**TEXT SECTION**.
######
Can a Muslim attend a Catholic baptism and remain true to her or his beliefs?

The Roman Catholic Church claims that sprinkling water on a baby or an adult while saying, "I baptise you in the name of the Father and of the Son and of the Holy Spirit" does amazing things. It takes away the sin we are born with, original sin, and any other sins and grafts us on to Jesus making us his servants. It puts Jesus and God inside us to live in us and inspire us. The Church says that baptism heals the inclination towards sin that original sin causes. Baptism is a sacrament. It pictures cleansing from sin and the effects of sin and actually does what it pictures.
 
Can a Muslim attend a Catholic baptism?
 
No. It is betrayal of Islam.
 
The betrayal is worse if the Muslim organises or plans or encourages the ceremony or becomes a godparent.
 
"Verily, those who disbelieve (in the religion of Islam and in Quran and the Prophet) from among the people of the Scripture (Jews and Christians) and Al-Mushrikoon will abide in the Fire of Hell. They are the worst of creatures." (Surat Al-Bayyina, Chapter 98, Verse 6)

"Then the sects differed (i.e. the Christians about Jesus), so woe unto the disbelievers (those who gave false witness by saying that Jesus is the son of Allah) from the meeting of a great Day (that is the judgement day."
(Surat Maryam, Chapter 19, Verse 37)
######
**GIVEN DATA**.

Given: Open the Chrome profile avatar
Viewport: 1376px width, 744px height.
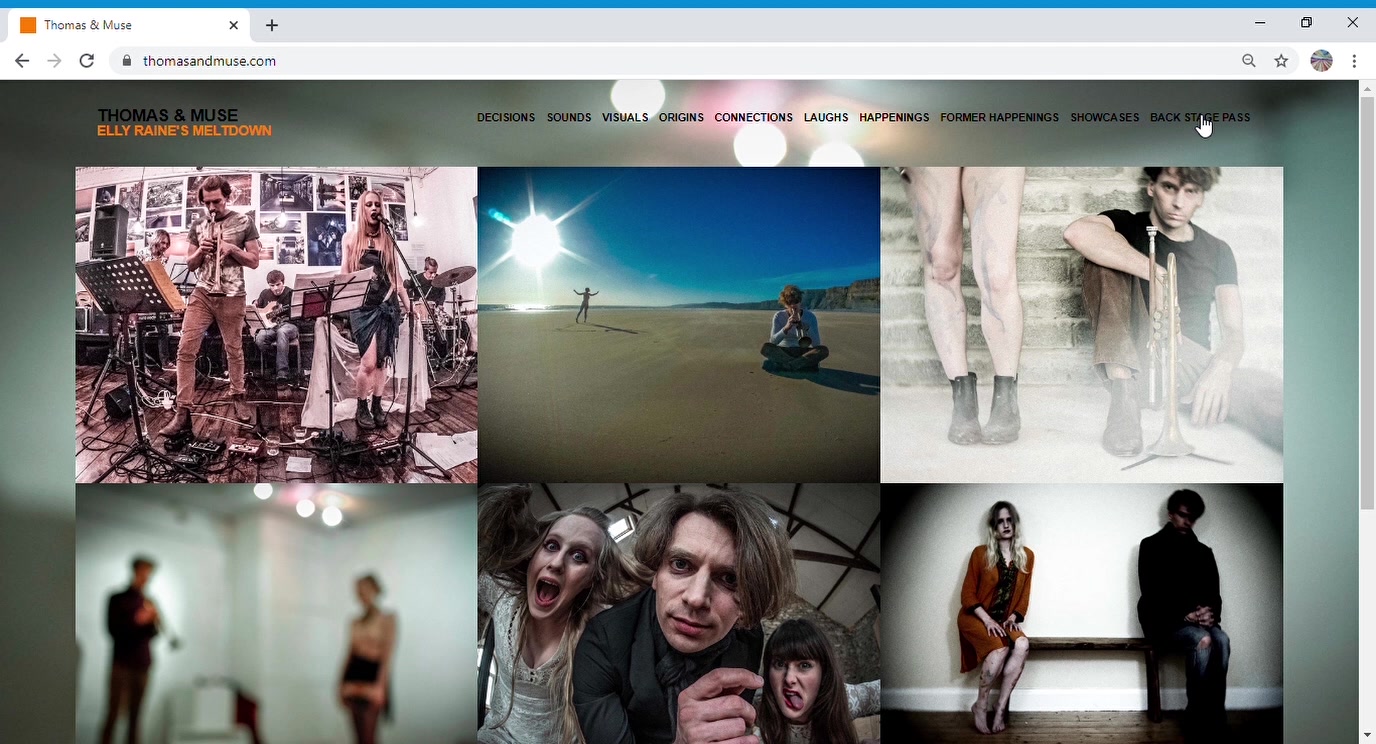Looking at the screenshot, I should [x=1321, y=61].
######
**AIM**. Write out the piece on Muslims at a Catholic baptism again, starting with "No. It is betrayal" and going on through "98, Verse 6)", and put "sponsor" in place of "godparent".

**OUTPUT OF THE EXERCISE**.
No. It is betrayal of Islam.
 
The betrayal is worse if the Muslim organises or plans or encourages the ceremony or becomes a sponsor.
 
"Verily, those who disbelieve (in the religion of Islam and in Quran and the Prophet) from among the people of the Scripture (Jews and Christians) and Al-Mushrikoon will abide in the Fire of Hell. They are the worst of creatures." (Surat Al-Bayyina, Chapter 98, Verse 6)